Monday, February 25, 2008

Falling Slowly

Awards shows don't make me cry. Lots of things make me cry. But not superficial celebrities.

Last night, watching the Oscars, I cried.

The sheer joy and awe at performing his song at the Oscars that shone out of Glen Hansard's face moved me to tears. And the giddy yet shy smile on Marketa Irglova's face while she was playing piano and singing fairly shouted, Can you believe this?! We're really here. Doing this! Wow!, while at the same time it conveyed her obviously sweet and earnest disposition.

The song was amazing. So perfectly said and beautiful. So hopeful. So right. Sung so passionately. And played on that obviously much-loved guitar that Hansard plays. Oh! It just all made me so happy. It was just so right. My joy at their winning Best Song made me clap and do a little dance where I sat. I mean really! I can't imagine better people winning. It's such a redeeming moment for genuine artists, a group of like-minded friends could create a work of art, a movie, and put it out there and have it lead to genuine recognition for their efforts.

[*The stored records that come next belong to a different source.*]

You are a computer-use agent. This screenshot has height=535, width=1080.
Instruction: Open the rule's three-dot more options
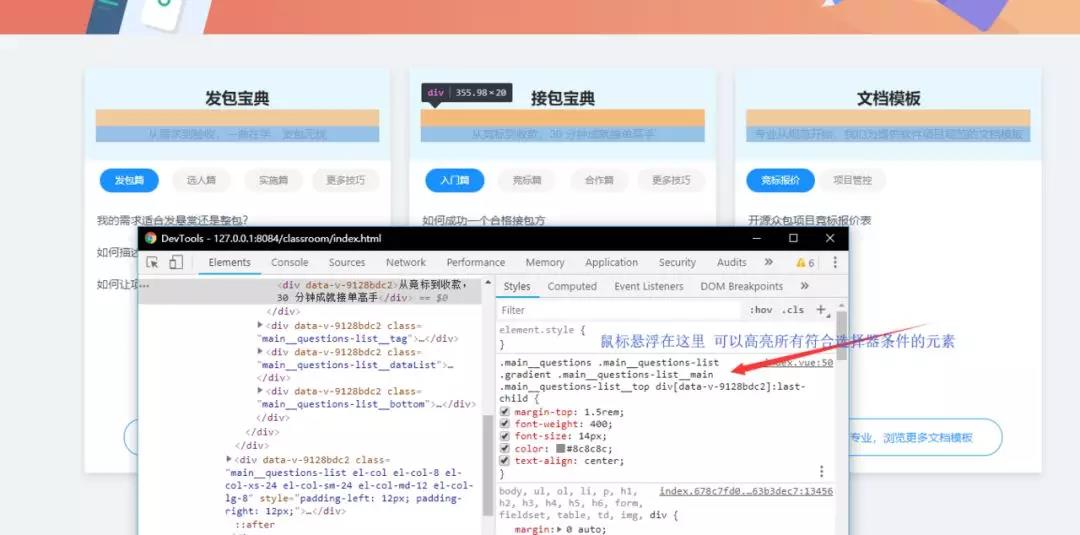coord(821,471)
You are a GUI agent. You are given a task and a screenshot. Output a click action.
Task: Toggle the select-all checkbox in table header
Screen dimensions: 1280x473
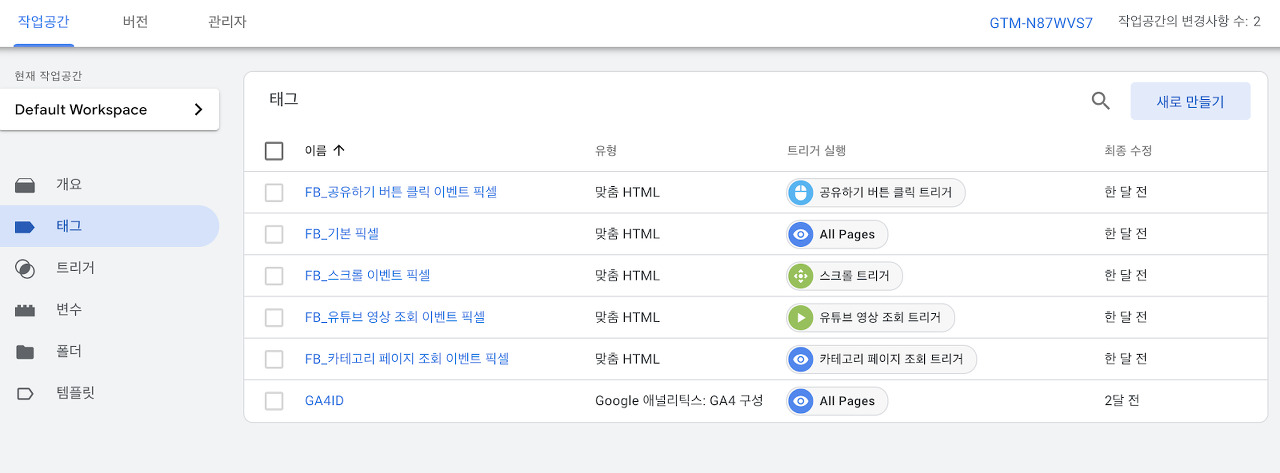coord(274,151)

As a writer and as the wife of a talented and hard-working musician, the friend of many other working artists in various genres, it gave me great hope that real art created by real, thinking, feeling individuals (as opposed to song-writing hacks hired by studios and labels to throw some words and notes on a page and hand them to some hand-picked pop-tart and mashed together with ProTools and pitch correction software) is still being recognized at that level.

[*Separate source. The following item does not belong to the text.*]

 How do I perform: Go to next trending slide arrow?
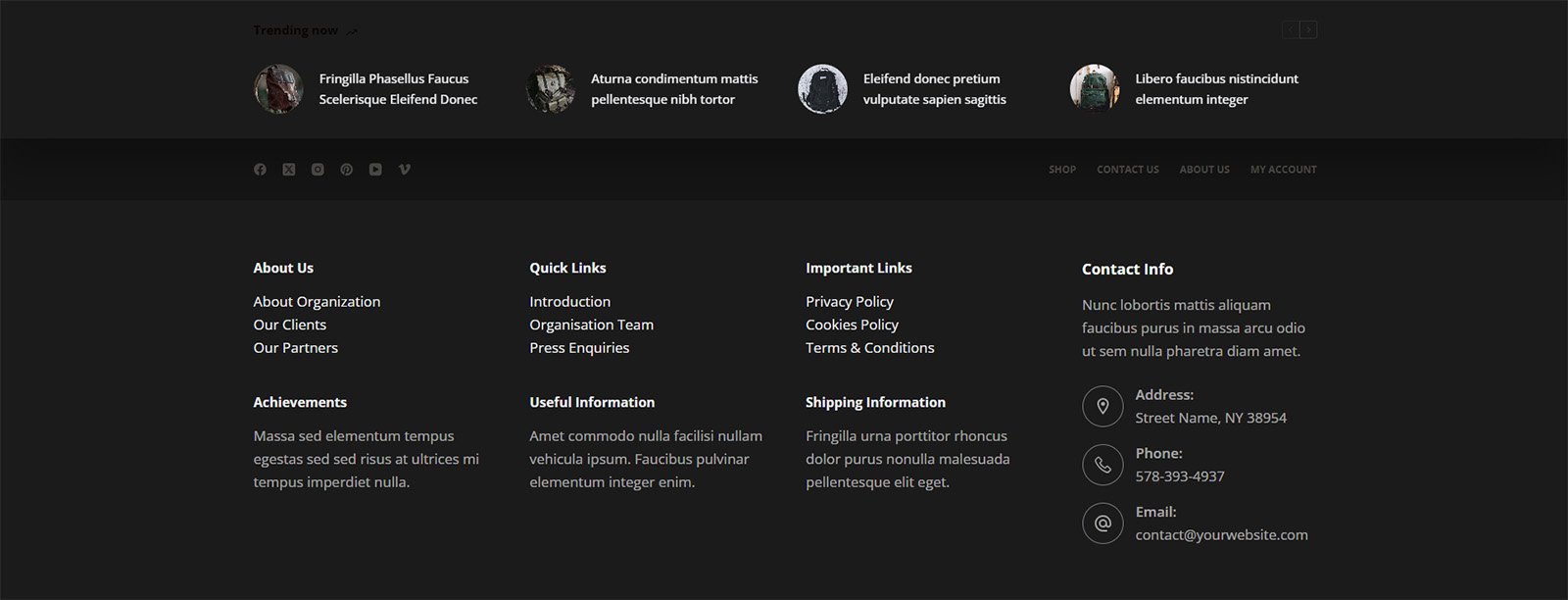1308,30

Yay for the little man and woman!

I also loved both of their speeches and I swear...Jon Stewart will now and forever have a special place in my heart for bringing Marketa Irglova back on stage to give her acceptance speech after being cut off by the producers. And I daresay, hers was one of the finest, most inspiring speeches I've ever heard given on an awards broadcast. In fact, I was so moved by it that I want to share it with you in case you did not see it yourself:

Hi everyone. I just want to thank you so much. This is such a big deal, not only for us, but for all other independent musicians and artists that spend most of their time struggling, and this, the fact that we're standing here tonight, the fact that we're able to hold this, it's just to prove no matter how far out your dreams are, it's possible. And, you know, fair play to those who dare to dream and don't give up. And this song was written from a perspective of hope, and hope at the end of the day connects us all, no matter how different we are. And so thank you so much, who helped us along the way. Thank you

Irglova also wins double-Dawn points by using one of my all time favorite Irish expressions, fair play, which basically means congratulations.

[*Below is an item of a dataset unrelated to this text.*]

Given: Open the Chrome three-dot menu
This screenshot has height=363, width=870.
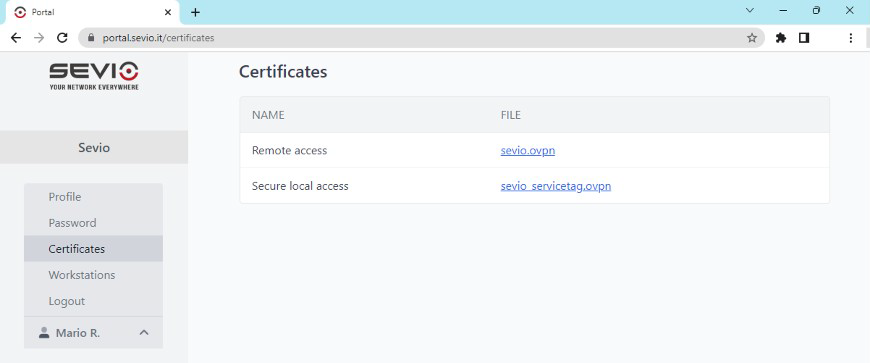Looking at the screenshot, I should point(851,38).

And just because his speech was pretty special too, here's what Hansard had to say in his speech:

Thanks! This is amazing. What are we doing here? This is mad. We made this film two years ago. We shot on two Handicams. It took us three weeks to make. We made it for a hundred grand. We never thought we would come into a room like this and be in front of you people. It's been an amazing thing. Thanks for taking this film seriously, all of you. It means a lot to us. Thanks to the Academy, thanks to all the people who've helped us, they know who they are, we don't need to say them. This is amazing. Make art. Make art. Thanks.

Of course, it's all just made better for me by the fact that Hansard is Irish, Once was shot in Dublin, and I'm a sucker for Irishmen.


Wendy said...

I loved their win as well, and got all verklempt when Jon Stewart acted like such a mensch and brought Marketa Irglova back out to have her moment in the sun.

Suz said...

I loved Marion Cotillard! I was rooting for her, although I saw all of the movies from which actresses were nominated, because she was simply amazing as Edith Piaf. I thought she was so authentic on Oscar night.

I, too, loved Jon Stewart for bringing Irglova back out. Just before that, I was ranting and raving to D: "OH, of COURSE, the woman doesn't get to talk! Dammit!" I found it very refreshing to be wrong!